Говоря о методологиях, нельзя не отметить, что обеспечение информационной безопасности частных лиц и небольших компаний существенно отличается от таких услуг, оказываемых крупному бизнесу и государству. Уникальность каждого предприятия, его бизнес-процессы оказывают влияние на состав работ. Распространенной практикой является работа по циклу Шухарта – Деминга (PDCA), которая может быть адаптирована как к классическим, «водопадным» методологиям, так и к более современным, гибким (agile). В рамках статьи полноценное освещение этого вопроса невозможно. Заинтересованных читателей, перед которыми стоят проблемы обеспечения информационной безопасности, мы приглашаем к сотрудничеству, чтобы разработать методологию, подходящую каждому конкретному предприятию.

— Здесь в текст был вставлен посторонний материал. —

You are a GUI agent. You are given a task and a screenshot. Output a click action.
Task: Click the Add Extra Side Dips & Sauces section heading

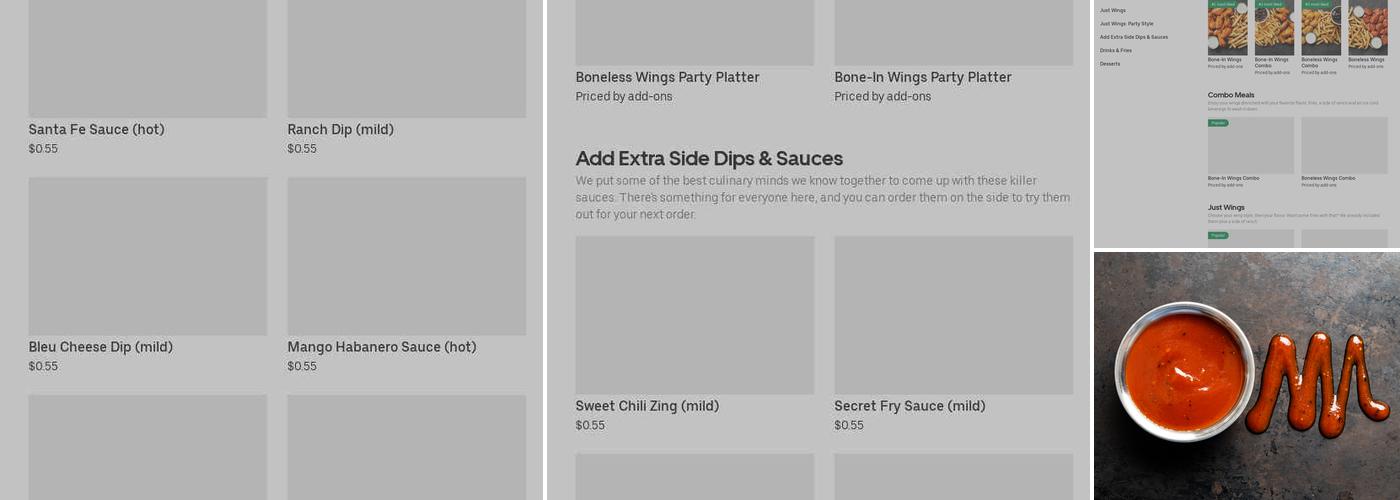[x=709, y=158]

Завершая статью, хочется задать читателям вопрос: к кому вы себя относите – к энтузиастам, для которых Интернет вещей – новая «игрушка», или к профессионалам, которые уже увидели в нем возможности для роста бизнеса? К людям, которые ответственно подходят к безопасности своих близких, или к тем, кто живет по принципу «попробовать надо все», почему-то вкладывающих в это «все» сомнительные удовольствия и риск для жизни, а не открытие новых знаний и развитие личности? К тем, кто готов вложить средства в безопасность своей части огромного Интернета вещей, или к тем, кто считает пароль Qwerty11 мощной преградой на пути хакеров? Поверьте, тот, кто ищет решения для своей кибербезопасности, найдет их уже сегодня, пусть зачастую и не от производителей «умной» техники.